## Directions for this task
From the records below, transcribe only the lines running from the one with "Identify the click" through the one with "Keith Rose Symbols Reminder (215, 518)". Keep both of those end lines.

## Supplied entries
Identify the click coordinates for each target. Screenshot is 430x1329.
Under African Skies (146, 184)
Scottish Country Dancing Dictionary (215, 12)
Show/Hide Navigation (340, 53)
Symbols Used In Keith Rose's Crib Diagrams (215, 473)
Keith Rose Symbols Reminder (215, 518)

* * *

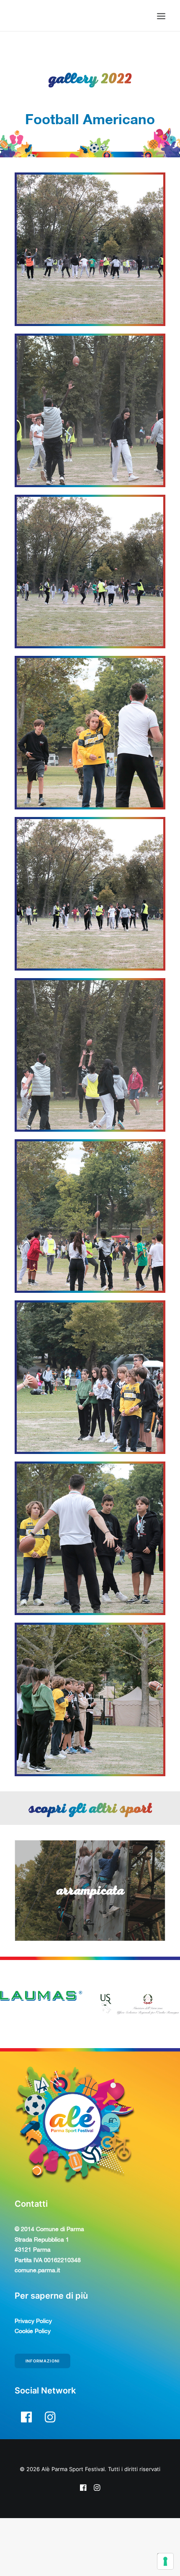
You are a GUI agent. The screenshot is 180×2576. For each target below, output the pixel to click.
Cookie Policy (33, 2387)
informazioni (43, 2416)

--

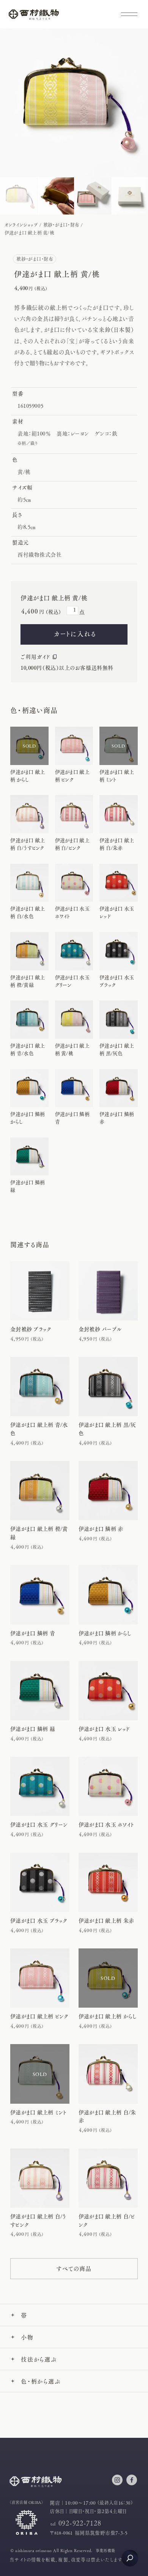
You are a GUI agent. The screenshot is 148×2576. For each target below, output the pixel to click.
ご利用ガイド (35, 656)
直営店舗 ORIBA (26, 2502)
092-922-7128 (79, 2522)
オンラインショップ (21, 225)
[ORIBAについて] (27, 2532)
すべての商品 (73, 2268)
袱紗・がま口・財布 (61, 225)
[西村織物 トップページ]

## Answer to the problem
Identify the click coordinates for each target. Screenshot is 430x1329.
Under African Skies (146, 184)
Scottish Country Dancing Dictionary (215, 12)
Show/Hide Navigation (340, 53)
Symbols Used In Keith Rose's Crib Diagrams (215, 473)
Keith Rose Symbols Reminder (215, 518)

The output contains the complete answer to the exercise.